Power comparison of EHHST with Sabeti's EHH and Hanchard's HS. The two plots on the top, ie, EHH and HS plots, were taken from Hanchard et al,26 Figure 1.

Similar to the study by Hanchard et al,26 we performed coalescent simulations for power comparison by SelSim.33 First, all parameters were taken as exactly those of Figure 1 of Hanchard et al,26 with one exception: we simulated a genomic region comprising 101 SNPs instead of 50, to avoid a potential problem caused by truncation at the boundary (refer to type I error rates). For readers’ convenience, let us briefly describe the models and parameters as follows. In Hanchard et al,26 three different uniform recombination rates, ρ=4N0r=1.5, 3, and 6, between SNPs were used in the simulation, and three different allele frequencies (0.1, 0.2, and 0.4) were used for the minor allele of the central SNP. Here, N0 is the diploid population size and r is the probability of crossover per generation between SNPs. In our simulations, we used four recombination rates ρ=1.5, 3, 6, and 9, and six present day population frequencies of the derived allele for the central SNP (0.1, 0.2, 0.4, 0.6, 0.8, and 0.9). As in Hanchard et al,26 a partial selective sweep was assumed for the central SNP by using a selection coefficient s=500.

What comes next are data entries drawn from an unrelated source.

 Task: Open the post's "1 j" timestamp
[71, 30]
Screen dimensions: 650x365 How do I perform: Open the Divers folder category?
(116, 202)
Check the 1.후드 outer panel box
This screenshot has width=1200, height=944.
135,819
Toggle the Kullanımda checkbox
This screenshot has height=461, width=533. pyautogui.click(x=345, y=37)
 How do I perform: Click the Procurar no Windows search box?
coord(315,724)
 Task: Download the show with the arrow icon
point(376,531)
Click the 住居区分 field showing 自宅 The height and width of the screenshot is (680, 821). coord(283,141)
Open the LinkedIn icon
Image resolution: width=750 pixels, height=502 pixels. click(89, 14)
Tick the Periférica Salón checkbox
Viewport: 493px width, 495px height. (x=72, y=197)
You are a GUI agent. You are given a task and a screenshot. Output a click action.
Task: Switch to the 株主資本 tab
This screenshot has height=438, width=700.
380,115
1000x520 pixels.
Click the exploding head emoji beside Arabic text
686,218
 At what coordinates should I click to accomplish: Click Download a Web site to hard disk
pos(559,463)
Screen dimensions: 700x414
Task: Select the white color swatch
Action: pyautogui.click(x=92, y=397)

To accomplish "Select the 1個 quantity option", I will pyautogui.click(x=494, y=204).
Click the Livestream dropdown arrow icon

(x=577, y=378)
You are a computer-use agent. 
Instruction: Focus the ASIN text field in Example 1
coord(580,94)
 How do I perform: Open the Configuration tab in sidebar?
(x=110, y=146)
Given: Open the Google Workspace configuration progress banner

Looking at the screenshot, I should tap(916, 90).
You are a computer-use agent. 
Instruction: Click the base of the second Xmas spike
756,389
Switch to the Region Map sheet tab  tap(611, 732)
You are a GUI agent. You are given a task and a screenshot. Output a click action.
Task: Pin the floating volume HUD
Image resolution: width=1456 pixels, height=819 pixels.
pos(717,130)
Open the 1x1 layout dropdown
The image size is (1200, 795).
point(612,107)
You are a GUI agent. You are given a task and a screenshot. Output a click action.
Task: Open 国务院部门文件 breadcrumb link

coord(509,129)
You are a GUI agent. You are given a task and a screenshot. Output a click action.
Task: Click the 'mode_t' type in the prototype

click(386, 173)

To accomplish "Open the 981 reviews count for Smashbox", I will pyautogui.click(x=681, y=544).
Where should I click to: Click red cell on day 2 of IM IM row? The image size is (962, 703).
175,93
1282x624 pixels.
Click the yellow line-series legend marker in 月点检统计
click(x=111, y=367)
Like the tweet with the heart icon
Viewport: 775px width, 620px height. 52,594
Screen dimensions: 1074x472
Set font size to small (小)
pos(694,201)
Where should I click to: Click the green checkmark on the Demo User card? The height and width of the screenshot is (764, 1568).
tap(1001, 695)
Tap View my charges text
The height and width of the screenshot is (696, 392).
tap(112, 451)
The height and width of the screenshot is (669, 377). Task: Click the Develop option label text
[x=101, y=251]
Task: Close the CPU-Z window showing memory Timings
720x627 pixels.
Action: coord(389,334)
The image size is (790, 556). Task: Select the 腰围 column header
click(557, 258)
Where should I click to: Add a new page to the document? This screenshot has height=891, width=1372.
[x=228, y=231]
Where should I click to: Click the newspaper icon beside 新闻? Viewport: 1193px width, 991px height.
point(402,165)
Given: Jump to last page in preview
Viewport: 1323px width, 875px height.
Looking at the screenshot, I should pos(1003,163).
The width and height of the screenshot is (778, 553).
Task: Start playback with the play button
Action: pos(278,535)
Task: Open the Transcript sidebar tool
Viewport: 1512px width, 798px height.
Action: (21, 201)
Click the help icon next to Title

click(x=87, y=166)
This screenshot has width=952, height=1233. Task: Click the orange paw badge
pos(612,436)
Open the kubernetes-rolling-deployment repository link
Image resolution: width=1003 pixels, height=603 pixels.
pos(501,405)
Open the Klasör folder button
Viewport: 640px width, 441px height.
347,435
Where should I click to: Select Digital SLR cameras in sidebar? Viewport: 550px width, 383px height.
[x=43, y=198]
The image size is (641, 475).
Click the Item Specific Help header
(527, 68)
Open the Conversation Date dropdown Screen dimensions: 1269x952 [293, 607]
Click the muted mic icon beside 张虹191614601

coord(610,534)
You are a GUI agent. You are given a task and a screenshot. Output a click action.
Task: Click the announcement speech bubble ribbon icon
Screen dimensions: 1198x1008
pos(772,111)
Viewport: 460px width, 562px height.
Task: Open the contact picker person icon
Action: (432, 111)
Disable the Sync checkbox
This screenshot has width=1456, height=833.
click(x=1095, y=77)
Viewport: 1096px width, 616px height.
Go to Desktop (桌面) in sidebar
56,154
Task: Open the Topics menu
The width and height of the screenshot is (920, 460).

To calculate an empirical power level, we simulated 5000 samples of 200 chromosomes or n=100 individuals. For each sample, we calculated an empirical EHHST value for the central SNP. Thereafter, empirical power was calculated as the proportion of the 5000 EHHST values that exceeded the 95th and 99th percentiles of the standard normal. The results are reported in Table 3. At the nominal level α=0.05, the empirical power of EHHST was higher than 0.9410, irrespective of the four recombination rates and the five present day population frequencies 0.1, 0.2, 0.4, 0.6, and 0.8 of the derived allele of the central SNP. Most of the EHHST empirical power levels were around 0.98 at the nominal level α=0.05. For the present day population frequency 0.9 of the derived allele of the central SNP, the empirical power of the EHHST was higher than 0.76. To compare the performance of our EHHST with Sabeti's EHH and Hanchard's HS, we showed the results of the power comparison in Figure 1. The two plots on the top of Figure 1, ie, EHH and HS plots, were taken from Hanchard et al,26 Figure 1. The results of Figure 1 and Table 3 clearly show that EHHST performed just as well as or even better than Hanchard's HS and Sabeti's EHH.26 One may want to notice that the power levels of Hanchard's HS and Sabeti's EHH reported in Figure 1 of Hanchard et al26 can be lower than or around 0.80 when allele frequency was 0.1 at the nominal level α=0.05, although the rest of the power levels were larger than 0.90. The empirical power of EHHST, on the other hand, was high at the nominal level α=0.05, with a minimum 0.9718 when ρ=6, and population frequency of the derived allele was equal to 0.1 for the five present day population frequencies 0.1, 0.2, 0.4, 0.6, and 0.8 of the derived allele of the central SNP, and ρ=1.5, 3, and 6. The empirical power of EHHST was high at the nominal level α=0.01, with a minimum 0.8898 for the five derived allele frequencies 0.1, 0.2, 0.4, 0.6, and 0.8 of the central SNP, and ρ≤6.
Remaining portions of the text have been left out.